» What needs to be done
What is needed here is an exact printout of the data, with no pictures included.

» Dataset excerpts

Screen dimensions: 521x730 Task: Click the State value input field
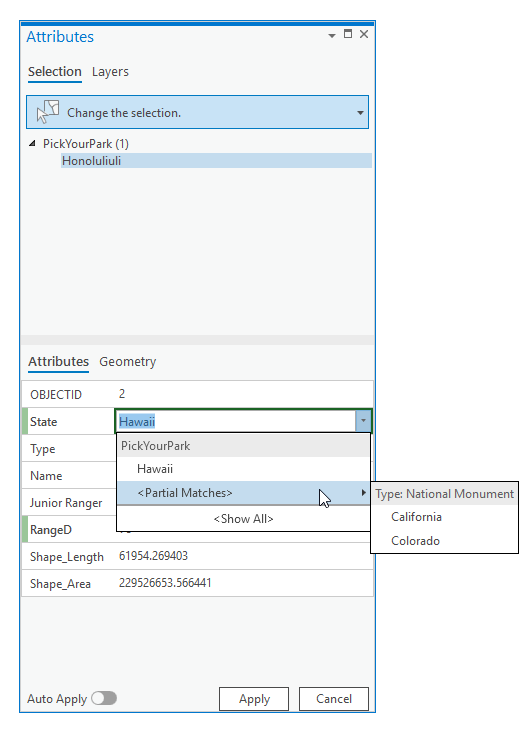pos(236,421)
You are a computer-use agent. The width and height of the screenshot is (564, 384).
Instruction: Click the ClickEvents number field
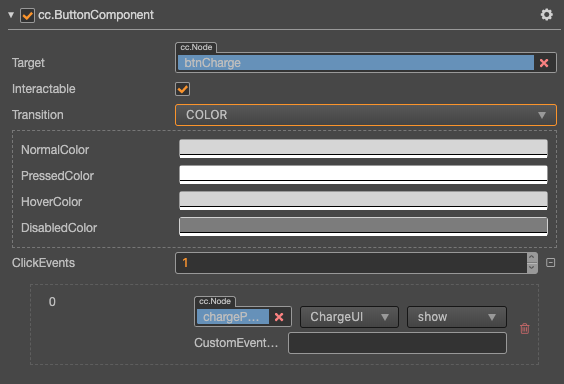tap(351, 263)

» Solution to the problem
Screen dimensions: 521x730 Task: Click the State value input field
pos(236,421)
You are a computer-use agent. The width and height of the screenshot is (564, 384).
Instruction: Click the ClickEvents number field
tap(351, 263)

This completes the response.